The previous Topic026 demonstrated the high redshift quantized distribution of ACTIVE quasars and illustrated their period doubling connection to ACTIVE galaxies at lower redshift, which to see REQUIRES transformation to the cosmic rest frame and application of a cosmic correction due to the curvature of 3-d time that have been discussed in Topics010 and 011. I will clarify the corrections further in a later topic which will define the QTC lookback path in time. In this topic the distribution of galaxy redshifts in Hubble deep field studies is used to more fully define the structural nature of redshift quantization. The pattern consists of a doubling series of objects, starting at an ‘absent’ quasar at a basic simple fraction of c, followed by cyclical steps of galaxies in higher doubling fractional steps of c. This is an initial beginning of a temporal wave function energy which then extends in cyclical periodic cycles at the wave function energy between subsequent doubling steps. The QTC model fits real observational data essentially perfectly.
At this point I will backtrack a bit to move into higher redshift work leading into cosmology. Topic014 and 015 jumped forward a bit prematurely since it was necessary to clearly define redshift periodicity and variability to reply to studies attempting to indirectly dismiss the effects by association with unrelated studies before I had covered my work that proceeded defining QTC in book chapters 3 and 4. I can now begin discussing book chapter 5 with a summary of the premises formed from the early work. The studies at higher redshift quickly confirmed and solidified the path to QTC. Following the premises I will begin with a look at quantum properties of quasars which are precursors of galaxies in QTC.
Particle `rest’ energies (as distinguished from excitation energies associated with the rest structure or interaction with spatial forces) conform with QTP Planck based doubling defined levels. This means that transitions between levels are excitation or decay between universal `potential energy’ levels. They involve only energy, not structural or properties such as charge, which are fixed rest properties which contribute to conforming to the level where the particle resides. The external factors relate to activity by and within particles which combines with its universal (redshift) level to show `spatial’ activity and dynamics within particles. Both universal decay and rest energy particle decay must involve specific universal paths. The kaon neutral (Ko) particle is unique since it has two different paths. This Topic shows that QTPP does have a decay path for the charged kaon forms and two different paths for the neutral form. The interaction of successive doubling levels provides interesting information as to how particles may decay.

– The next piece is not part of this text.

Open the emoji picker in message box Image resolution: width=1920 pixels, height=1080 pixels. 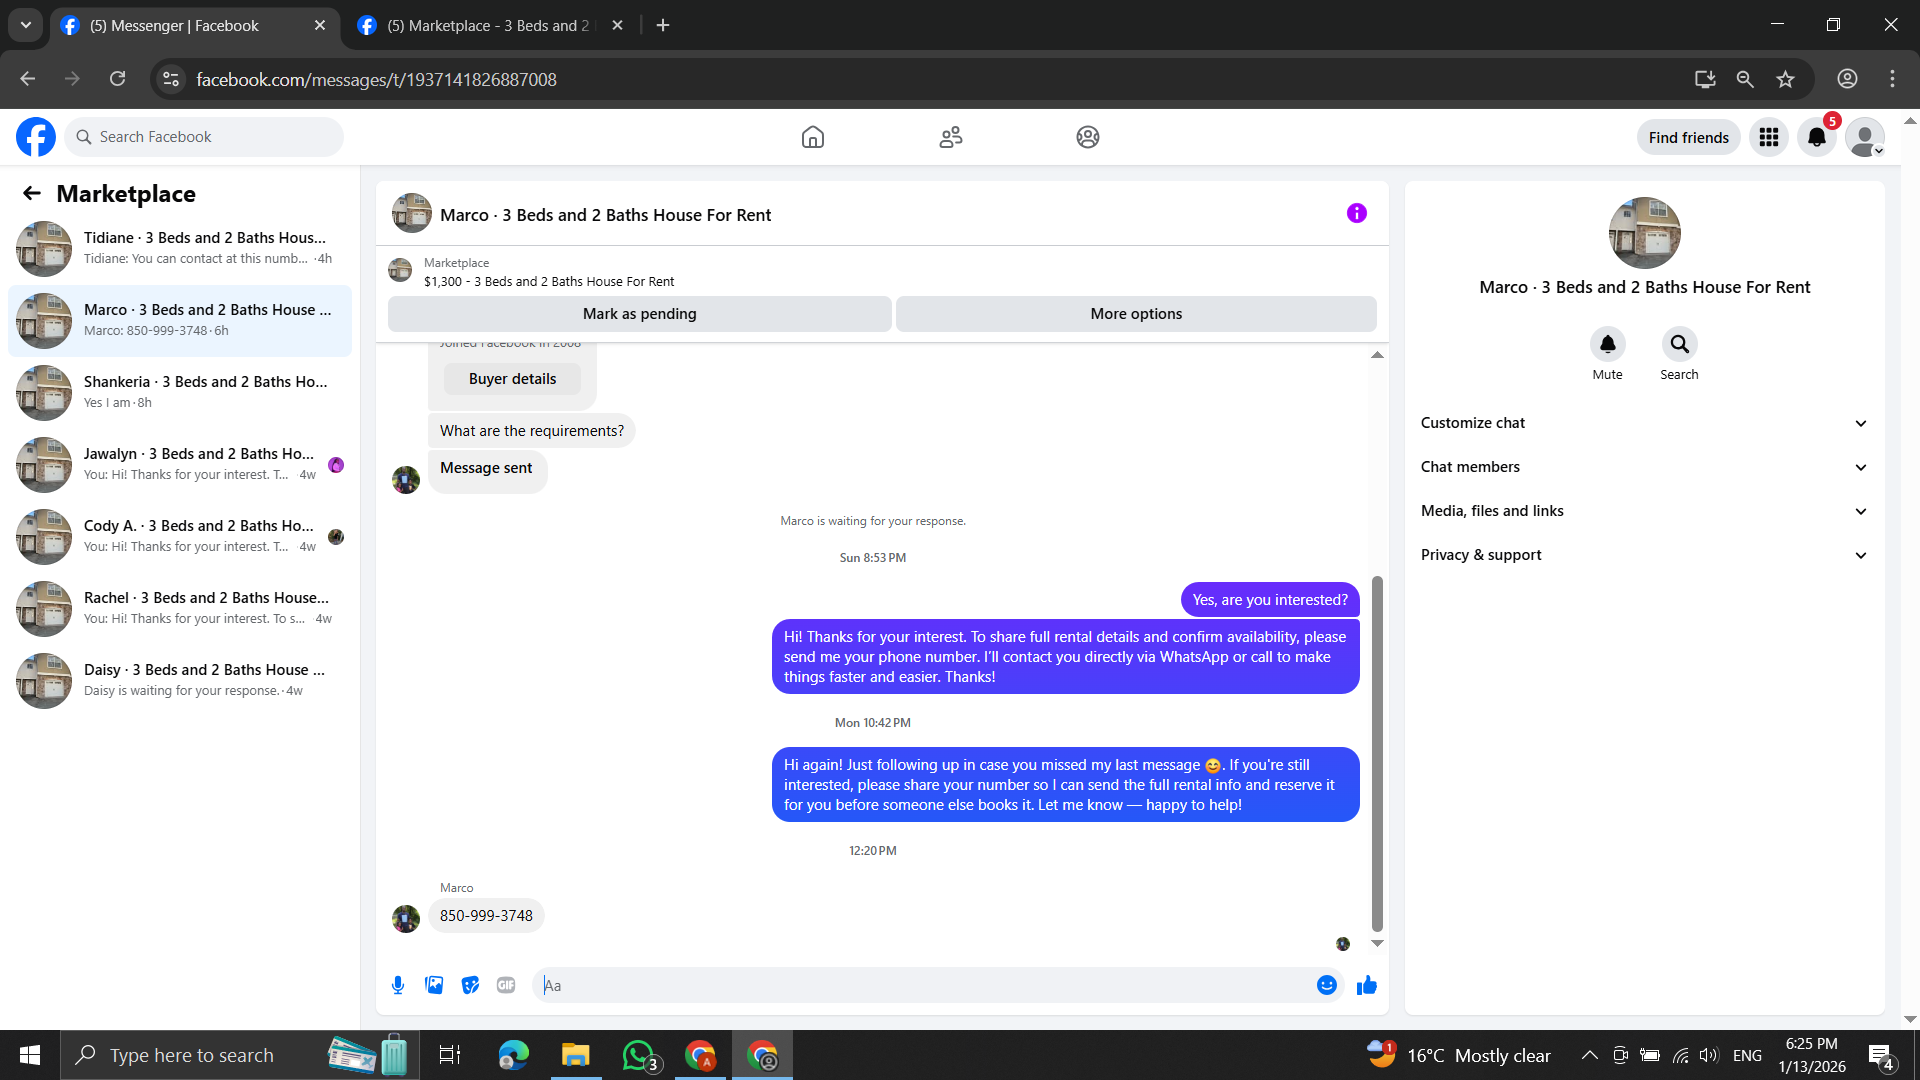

The mass energy of a particle in QTPP is described as the product of the Planck energy scaled by a vector structure scaling constant and a decreasing (negative) power of two defining the ‘doubling’ decay degree of the 3 or 4-d energy density associated with specific types of particles involved. Since the only variable is the doubling number that number is used to describe the ‘energy level’ of particles involved. The energy is tabulated (book section 4.2.5 Table 3) by integral doubling number N and the six 1/3 or1/4 fractional parts. In QTPP the basic energy unit involves a `triad’ of doublings 1 2 4, steps of 7, which constrain possible doubling levels. This topic shows the role of triads in generating quarks which combine to build hadrons and shows that the electron is a lower limit to quark energies. No more than the six known quarks are possible. The role of Higgs and the fundamental role of integral doubling level 56, where 3-d structures become possible, is discussed. A review of Topic023 may be useful preparation for this Topic.